Top of Excerpted records
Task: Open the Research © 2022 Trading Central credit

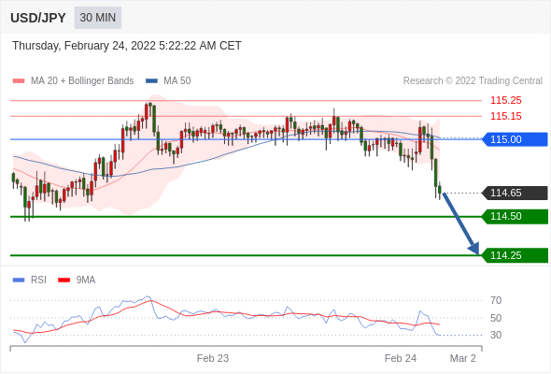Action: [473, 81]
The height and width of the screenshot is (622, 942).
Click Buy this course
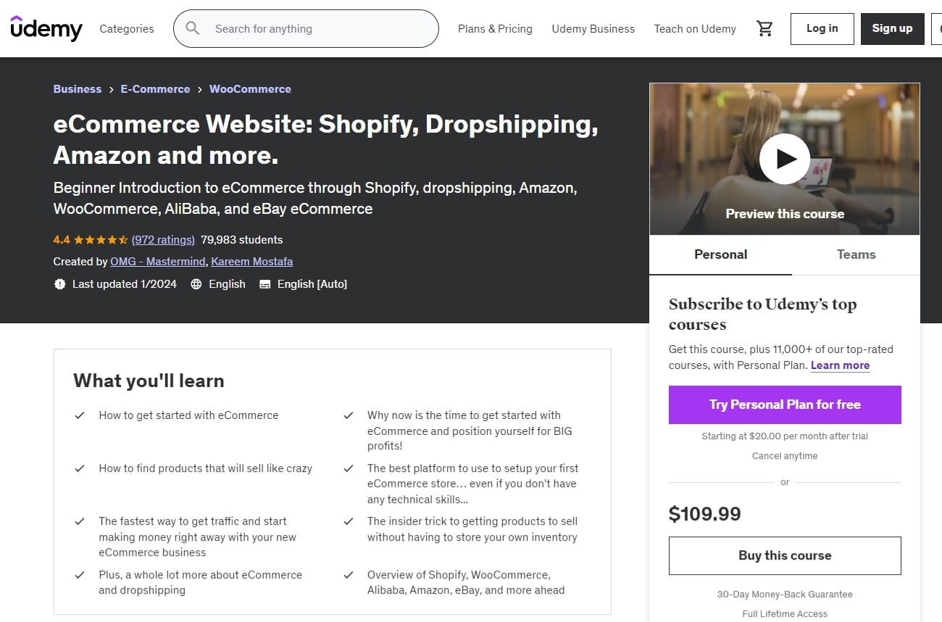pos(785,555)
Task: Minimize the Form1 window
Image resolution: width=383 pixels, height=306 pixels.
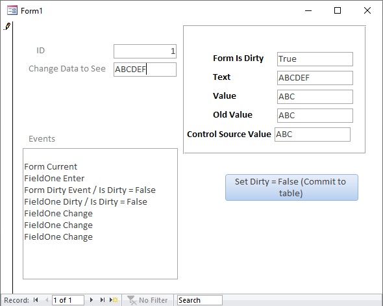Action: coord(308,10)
Bottom of Excerpted records
Top of Excerpted records
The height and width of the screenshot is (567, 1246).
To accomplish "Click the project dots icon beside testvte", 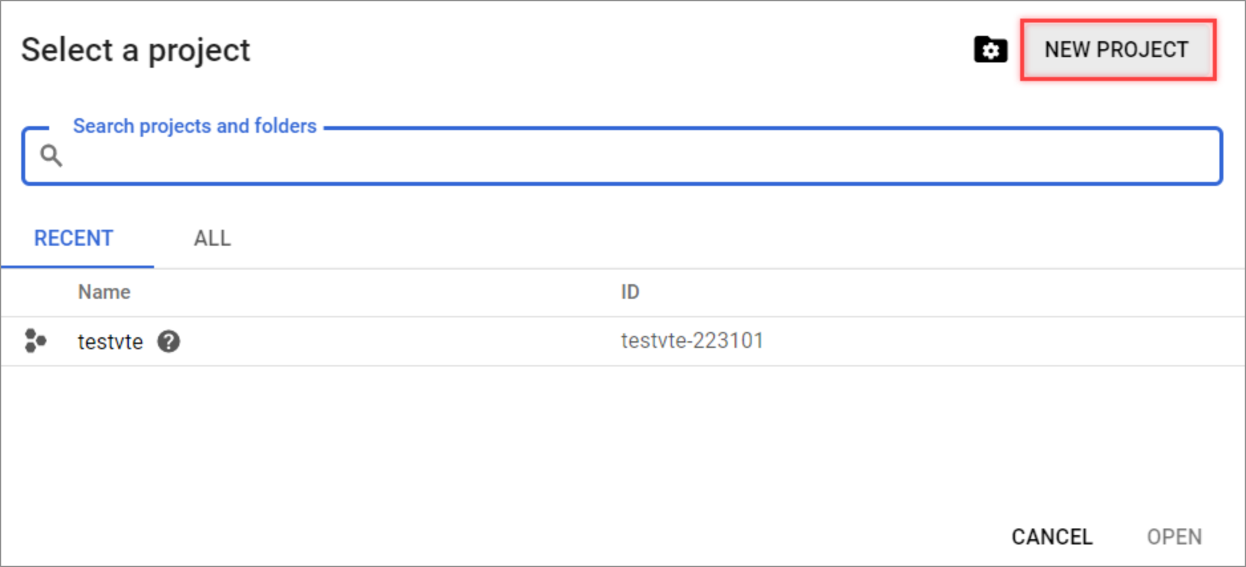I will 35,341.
Bottom of Excerpted records
In the records, which lines use the word "screenshot"? Report them.

The height and width of the screenshot is (622, 942).
The height and width of the screenshot is (567, 1246).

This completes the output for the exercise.